RECORDS FOR THE EXERCISE:
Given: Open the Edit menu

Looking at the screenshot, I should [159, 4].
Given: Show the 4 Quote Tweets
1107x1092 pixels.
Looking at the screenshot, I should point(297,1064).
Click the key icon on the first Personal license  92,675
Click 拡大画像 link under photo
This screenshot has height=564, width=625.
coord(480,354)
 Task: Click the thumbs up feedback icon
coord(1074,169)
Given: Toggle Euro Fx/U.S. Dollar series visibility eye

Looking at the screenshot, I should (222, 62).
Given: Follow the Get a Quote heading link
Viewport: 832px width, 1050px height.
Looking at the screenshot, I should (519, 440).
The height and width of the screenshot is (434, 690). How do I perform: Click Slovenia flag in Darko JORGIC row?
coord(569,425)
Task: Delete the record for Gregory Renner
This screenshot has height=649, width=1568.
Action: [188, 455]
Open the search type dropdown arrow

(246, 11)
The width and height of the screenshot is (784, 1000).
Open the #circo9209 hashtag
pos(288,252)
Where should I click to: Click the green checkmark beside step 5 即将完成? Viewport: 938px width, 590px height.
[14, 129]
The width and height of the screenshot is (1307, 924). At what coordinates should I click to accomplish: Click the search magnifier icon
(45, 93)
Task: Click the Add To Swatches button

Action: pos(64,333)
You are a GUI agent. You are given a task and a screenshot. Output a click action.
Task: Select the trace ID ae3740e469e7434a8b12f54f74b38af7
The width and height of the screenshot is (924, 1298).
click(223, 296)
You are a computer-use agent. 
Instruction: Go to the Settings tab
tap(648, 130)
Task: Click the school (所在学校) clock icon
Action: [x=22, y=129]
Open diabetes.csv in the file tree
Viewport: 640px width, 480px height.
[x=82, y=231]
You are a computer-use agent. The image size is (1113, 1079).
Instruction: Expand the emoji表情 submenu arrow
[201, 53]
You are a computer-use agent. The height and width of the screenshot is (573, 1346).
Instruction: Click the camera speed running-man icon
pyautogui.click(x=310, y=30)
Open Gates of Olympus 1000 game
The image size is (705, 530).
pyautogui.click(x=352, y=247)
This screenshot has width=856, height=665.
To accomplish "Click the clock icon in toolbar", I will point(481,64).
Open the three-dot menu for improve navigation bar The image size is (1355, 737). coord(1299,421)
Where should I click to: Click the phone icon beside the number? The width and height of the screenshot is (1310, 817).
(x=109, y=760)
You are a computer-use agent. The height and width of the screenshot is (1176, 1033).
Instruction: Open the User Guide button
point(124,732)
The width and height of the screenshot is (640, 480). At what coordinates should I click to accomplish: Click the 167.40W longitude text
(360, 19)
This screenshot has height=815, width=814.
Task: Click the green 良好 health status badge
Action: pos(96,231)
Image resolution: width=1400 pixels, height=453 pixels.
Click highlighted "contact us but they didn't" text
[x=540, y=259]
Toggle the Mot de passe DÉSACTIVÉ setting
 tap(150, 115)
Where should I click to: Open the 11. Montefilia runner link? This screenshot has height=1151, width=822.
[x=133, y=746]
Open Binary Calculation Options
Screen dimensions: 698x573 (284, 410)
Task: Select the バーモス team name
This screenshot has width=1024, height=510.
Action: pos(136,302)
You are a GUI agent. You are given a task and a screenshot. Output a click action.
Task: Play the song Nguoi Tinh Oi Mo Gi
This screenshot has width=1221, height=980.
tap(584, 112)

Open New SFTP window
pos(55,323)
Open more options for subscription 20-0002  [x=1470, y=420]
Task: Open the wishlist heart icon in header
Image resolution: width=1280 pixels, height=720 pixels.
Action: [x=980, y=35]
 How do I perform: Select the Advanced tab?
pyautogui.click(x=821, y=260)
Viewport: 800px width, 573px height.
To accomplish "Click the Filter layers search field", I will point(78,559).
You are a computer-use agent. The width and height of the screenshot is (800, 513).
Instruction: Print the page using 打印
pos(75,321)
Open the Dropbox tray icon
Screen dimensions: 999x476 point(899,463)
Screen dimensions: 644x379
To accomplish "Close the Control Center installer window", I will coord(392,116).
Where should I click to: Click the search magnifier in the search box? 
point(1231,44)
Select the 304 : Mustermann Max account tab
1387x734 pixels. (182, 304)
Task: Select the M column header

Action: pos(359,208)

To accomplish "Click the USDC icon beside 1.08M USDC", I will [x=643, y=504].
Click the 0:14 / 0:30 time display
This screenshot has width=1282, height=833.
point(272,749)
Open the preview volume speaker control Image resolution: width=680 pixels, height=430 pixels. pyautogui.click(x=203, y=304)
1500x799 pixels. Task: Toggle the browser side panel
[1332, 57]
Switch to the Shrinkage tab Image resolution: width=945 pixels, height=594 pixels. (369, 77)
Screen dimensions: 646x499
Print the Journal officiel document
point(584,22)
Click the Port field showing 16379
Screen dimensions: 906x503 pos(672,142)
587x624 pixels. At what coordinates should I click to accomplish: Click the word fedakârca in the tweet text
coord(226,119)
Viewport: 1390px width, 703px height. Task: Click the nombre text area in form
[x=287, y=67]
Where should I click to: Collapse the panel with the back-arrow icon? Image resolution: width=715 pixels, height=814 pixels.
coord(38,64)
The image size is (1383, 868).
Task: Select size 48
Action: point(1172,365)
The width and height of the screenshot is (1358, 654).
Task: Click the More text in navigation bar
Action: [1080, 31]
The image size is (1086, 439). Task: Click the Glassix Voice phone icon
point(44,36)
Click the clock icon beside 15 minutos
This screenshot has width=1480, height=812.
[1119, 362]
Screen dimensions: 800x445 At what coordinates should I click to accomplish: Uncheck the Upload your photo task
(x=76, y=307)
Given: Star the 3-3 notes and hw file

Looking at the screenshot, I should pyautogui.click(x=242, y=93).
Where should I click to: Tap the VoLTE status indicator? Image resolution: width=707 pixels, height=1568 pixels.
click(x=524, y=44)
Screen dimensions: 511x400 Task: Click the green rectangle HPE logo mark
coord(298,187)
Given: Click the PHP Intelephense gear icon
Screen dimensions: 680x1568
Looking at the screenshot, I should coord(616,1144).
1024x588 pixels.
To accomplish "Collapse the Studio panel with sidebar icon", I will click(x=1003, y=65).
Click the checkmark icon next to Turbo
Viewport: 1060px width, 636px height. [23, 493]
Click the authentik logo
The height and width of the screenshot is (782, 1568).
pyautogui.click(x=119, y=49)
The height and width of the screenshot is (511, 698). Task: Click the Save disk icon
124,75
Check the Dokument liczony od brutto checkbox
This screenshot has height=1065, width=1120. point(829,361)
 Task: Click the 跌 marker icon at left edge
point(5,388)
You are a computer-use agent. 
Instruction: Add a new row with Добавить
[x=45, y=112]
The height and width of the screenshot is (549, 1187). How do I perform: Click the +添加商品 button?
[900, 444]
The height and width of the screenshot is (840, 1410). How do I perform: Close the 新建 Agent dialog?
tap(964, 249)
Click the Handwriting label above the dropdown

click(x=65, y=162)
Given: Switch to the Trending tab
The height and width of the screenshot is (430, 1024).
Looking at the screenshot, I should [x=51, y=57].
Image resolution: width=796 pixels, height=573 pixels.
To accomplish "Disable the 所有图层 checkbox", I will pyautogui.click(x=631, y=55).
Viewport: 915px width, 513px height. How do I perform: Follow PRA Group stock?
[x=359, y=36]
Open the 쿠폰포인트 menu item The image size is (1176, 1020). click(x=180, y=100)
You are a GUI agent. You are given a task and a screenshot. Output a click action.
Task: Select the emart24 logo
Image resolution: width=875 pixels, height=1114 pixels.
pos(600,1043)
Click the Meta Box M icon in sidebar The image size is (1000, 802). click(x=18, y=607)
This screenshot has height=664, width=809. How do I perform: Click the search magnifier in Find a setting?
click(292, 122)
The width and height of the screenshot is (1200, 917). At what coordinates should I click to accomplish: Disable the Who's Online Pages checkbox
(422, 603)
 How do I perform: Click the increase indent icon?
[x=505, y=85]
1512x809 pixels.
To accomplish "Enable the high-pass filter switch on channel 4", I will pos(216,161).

EXERCISE DIRECTIONS: Collect the complete line wherever the string "sidebar" appears in the records.

SOLUTION TO THIS PROBLEM:
To accomplish "Collapse the Studio panel with sidebar icon", I will click(x=1003, y=65).
Click the Meta Box M icon in sidebar The image size is (1000, 802). click(x=18, y=607)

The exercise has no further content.